SET PROBLEM:
Can you rewrite only the data starting at the line containing "Where should I click to: Click the yellow" and ending at the line containing "click(192, 48)", renaming "pin" to "marker" and leaving everything else unchanged?

DATASET ENTRIES:
┄┄┄┄┄┄┄┄┄┄┄┄┄┄┄┄┄┄┄┄

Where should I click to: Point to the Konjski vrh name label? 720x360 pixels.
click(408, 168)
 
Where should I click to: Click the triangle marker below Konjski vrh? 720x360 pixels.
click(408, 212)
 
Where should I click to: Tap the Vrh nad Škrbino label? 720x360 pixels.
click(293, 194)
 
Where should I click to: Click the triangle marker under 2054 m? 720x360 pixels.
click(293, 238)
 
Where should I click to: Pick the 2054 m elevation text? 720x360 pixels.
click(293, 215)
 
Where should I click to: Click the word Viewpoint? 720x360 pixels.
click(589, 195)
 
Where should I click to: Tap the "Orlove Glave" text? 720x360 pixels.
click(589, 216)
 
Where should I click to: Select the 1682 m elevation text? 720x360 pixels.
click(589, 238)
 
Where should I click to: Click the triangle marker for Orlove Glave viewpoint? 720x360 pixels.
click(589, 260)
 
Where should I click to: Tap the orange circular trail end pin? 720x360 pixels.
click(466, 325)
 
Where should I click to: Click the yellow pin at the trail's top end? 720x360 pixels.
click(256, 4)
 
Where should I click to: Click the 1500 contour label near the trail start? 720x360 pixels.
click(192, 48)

┄┄┄┄┄┄┄┄┄┄┄┄┄┄┄┄┄┄┄┄

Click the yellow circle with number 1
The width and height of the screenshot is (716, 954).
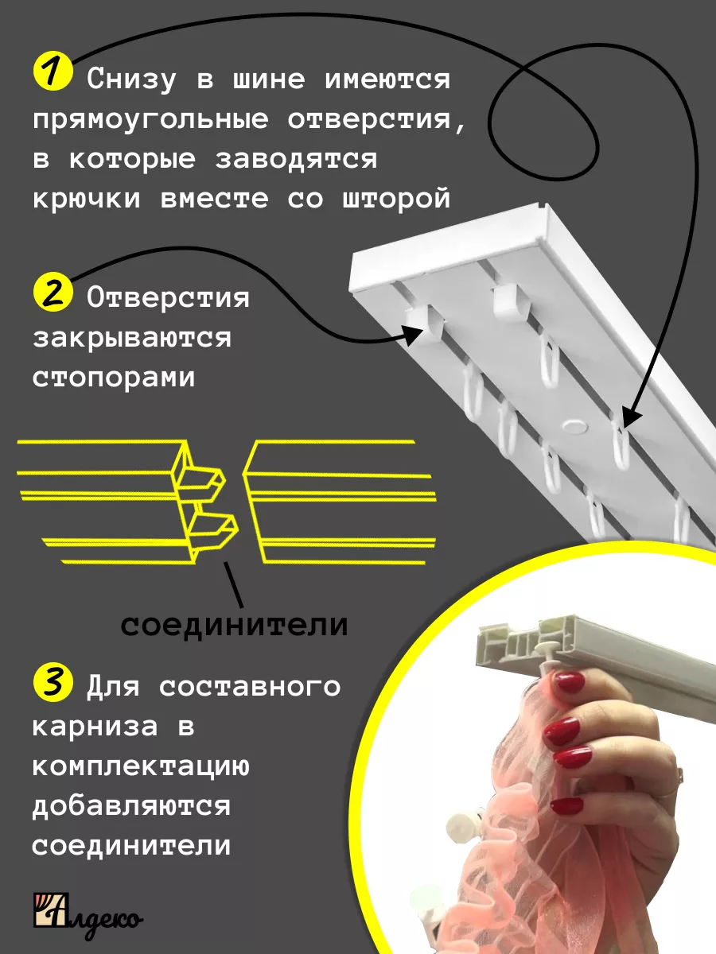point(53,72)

┄┄┄┄┄┄┄┄┄┄┄┄┄┄┄┄┄┄┄┄

OUTPUT:
Where should I click to: Click the yellow marker at the trail's top end? 720x360 pixels.
click(256, 4)
 
Where should I click to: Click the 1500 contour label near the trail start? 720x360 pixels.
click(192, 48)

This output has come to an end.